MATA INDONESIA, GAZA – Warga Palestina di Tepi Barat dan Gaza menilai takkan ada perubahan yang signifikan dari Israel meski memiliki pemimpin baru. Mereka mengatakan pemimpin yang menggantikan peran Perdana Menteri Benjamin Netanyahu memiliki agenda yang seirama seperti pendahulunya.
Perwakilan dari Organisasi Pembebasan Palestina (PLO), Bassem al-Salhi mengatakan bahwa penunjukkan Naftali Bennett sebagai Perdana Menteri Israel tidak kala ekstrem dari pendahulunya, Netanyahu.
“Dia akan memastikan untuk mengungkapkan betapa ekstremnya dia di pemerintahan,” kata Bassem al-Salhi.
Sentiment serupa juga disuarakan di tempat lain.
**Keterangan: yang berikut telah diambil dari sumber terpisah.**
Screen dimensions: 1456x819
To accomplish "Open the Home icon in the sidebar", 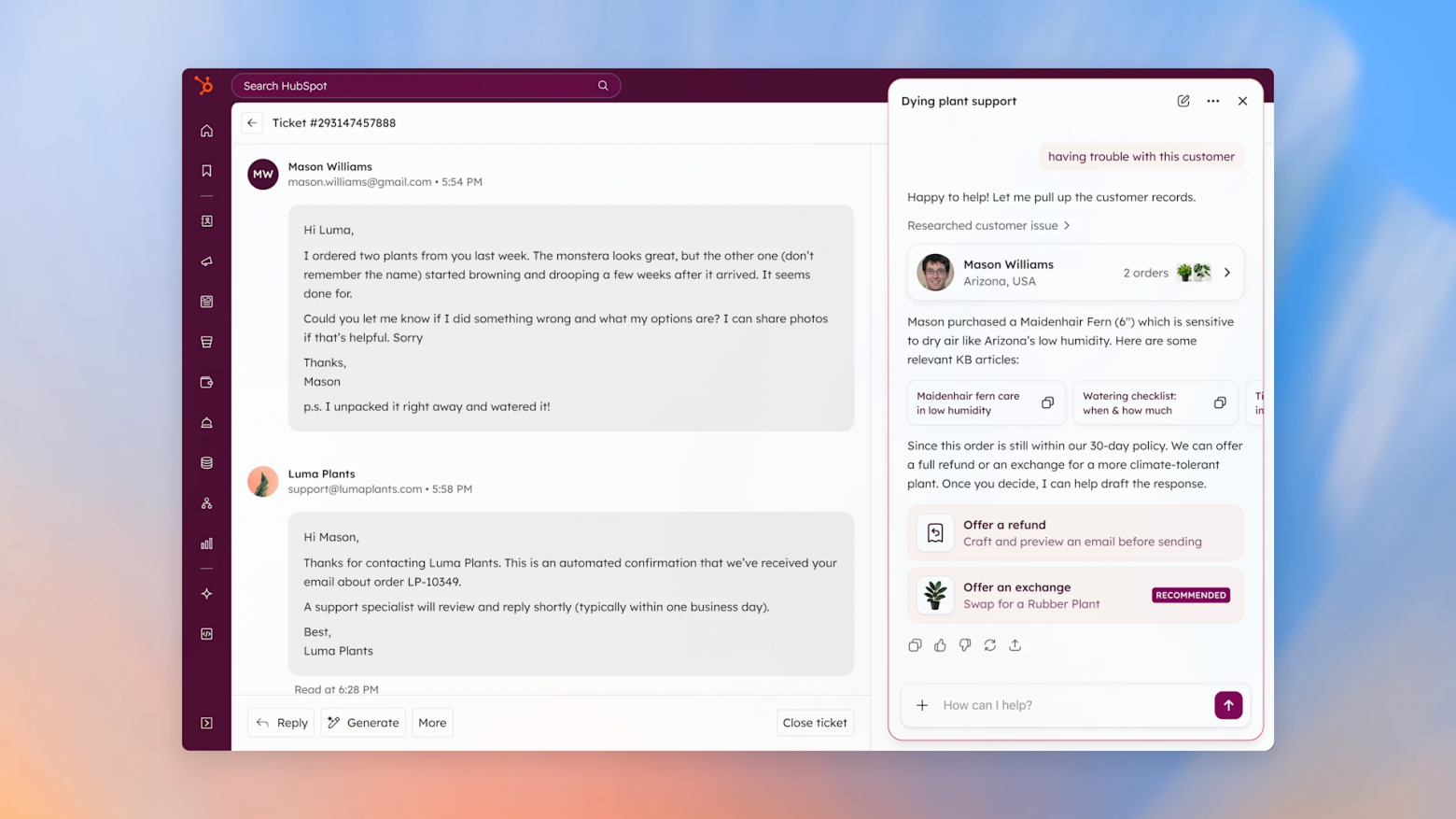I will point(206,131).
Seorang pegawai pemerintah di kota Gaza mengatakan bahwa semua pemimpin Israel sama kejamnya dan tidak akan memberikan dampak berarti bagi kemerdekaan Palestina.
“Tidak ada perbedaan antara satu pemimpin Israel dan yang lain,” tegas Ahmed Rezik.
Hal senada juga diungkapkan oleh Hamas –faksi Palestina penguasa Jalur Gaza, siapa pun yang memerintah Israel tidak akan ada bedanya. Hamas mengatakan, semua pemimpin Israel akan terus menyerang dan bersikap bermusuhan dengan Palestina.
“Palestina telah melihat lusinan pemerintah Israel sepanjang sejarah, kanan, kiri, tengah, begitu mereka menyebutnya. Tetapi mereka semua bermusuhan ketika menyangkut hak-hak rakyat Palestina kami dan mereka semua memiliki kebijakan ekspansionisme yang bermusuhan, ”kata juru bicara Hazem Qassem.
Untuk informasi, Naftali Bennet –sosok yang akan menggantikan Perdana Menteri Benjamin Netanyahu, dikenal karena mengadopsi sikap religious dan nasionalis yang juga dikenal karena pandangannya yang anti-Palestina.
Bennett terjun ke dunia politik tahun 2005 sebagai wakil Netanyahu. Pemimpin Partai Yamina itu menjadi jutawan berkat perusahaan teknologi yang ia bangun dari nol dan selalu menarik pemilih sayap kanan di Israel.
Sosok Bennett dipandang sebagai musuh oleh warga Palestina, karena Bennett berpendapat bahwa Israel harus menganeksasi bagian dari wilayah Palestina yang diduduki di Tepi Barat yang direbut dan diduduki Israel dalam Perang tahun 1967.
“Dia pengkhianat. Apa yang akan dia lakukan ketika mereka memintanya untuk memilih meluncurkan perang baru di Gaza? Apakah dia akan menerimanya? Menjadi bagian dari pembunuhan warga Palestina?” kata warga Palestina lainnya, Badri Karam, 21, di Jalur Gaza.